Sixty kilometers from Bhawanipatna, his home Melghara is a non-descript village sitting on a hilly slope. Majhi continues to be its only claim to fame. His pucca ghar bears testimony to changing fortunes of the impoverished man who had to carry his dead wife’s body and walk 11 km because the district hospital could not arrange a hearse service.

Thanks to the support that poured in, Majhi is not the same distressed man that he was on August 23, 2016, a night of ignominy which haunted the Odisha government for long. Very little though, has changed for his village of 55 households, all tribals.

The three-km long motorable road from Nakrundi gram panchayat headquarters into Melghara cries out for repair. It was damaged after being washed away by the floods of 2017 and 2019. On January 9 last, a day before panchayat elections were notified, the foundation stone for a 13.5 km long road from Melghara to Silet GP was laid by MLA Pradip Kumar Dishari at an estimated cost of Rs 8.19 crore under Mukhya Mantri Sadak Yojana.

Road alignment and earthwork is in progress to make it motorable. “We target to complete the work by December this year,” the executive engineer of RD department Saroj Kar says. Inhabitants of villages and hamlets of Nakrundi and neighbouring Silet are dependent on the lone primary health centre (PHC) at Nakrundi which is run by an NGO in PPP mode and managed by one Ayush doctor, a pharmacist, GNM and an attendant, grossly inadequate to provide health services to the people.
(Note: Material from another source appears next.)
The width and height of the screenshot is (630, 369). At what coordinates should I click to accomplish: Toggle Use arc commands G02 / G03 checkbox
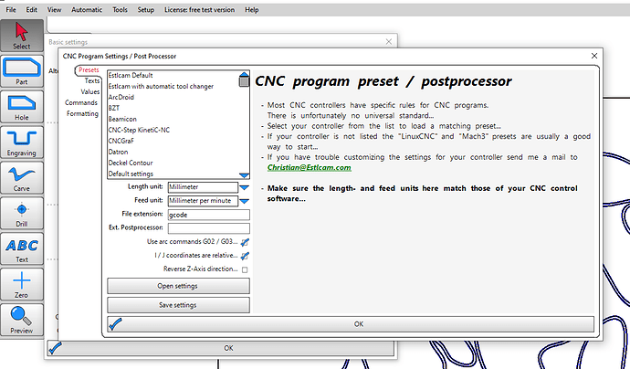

Ambulance or other vehicles also cannot reach these villages.

Anganwadi centers in Melghara, Amjhola and other pockets are unable to cater to needs of the areas. “The anganwadi worker of Melghara stays some 50 km away. Same is the case with Amjhola,” says Jitu Majhi, a villager.

The primary school of Melghara has an enrollment of 65 students with just one teacher. The school has two rooms but in dilapidated condition. Nobody has bothered to repair it.Most areas of Nakrundi and adjacent Silet and Kerpai GPs are inaccessible too. Covered by hills, forest and crisscrossed by streams and Nagavali river, inaccessibility of these GPs once brought them the name ‘Chandra Mahal.’ Several decades later, ironically, they are in the same bad shape.

To cross Nagavali and streams, at several places between Melghara and Silet, people have constructed bamboo bridges. There is no tower either for mobile connectivity in the area. “Though Dana Majhi episode got Melghara attention, the area remains ignored,” alleged Sanu Majhi, former samiti member of Thuamul Rampur block. He, however, hopes that the area will get road connectivity following the Mukhya Mantri Sadak Yojana project.

Dana Majhi had hogged headlines in 2016 after pictures and videos of him carrying his wife’s dead body went viral. Moved by his plight, various organisations had come to his aid and provided him with over Rs 15 lakh.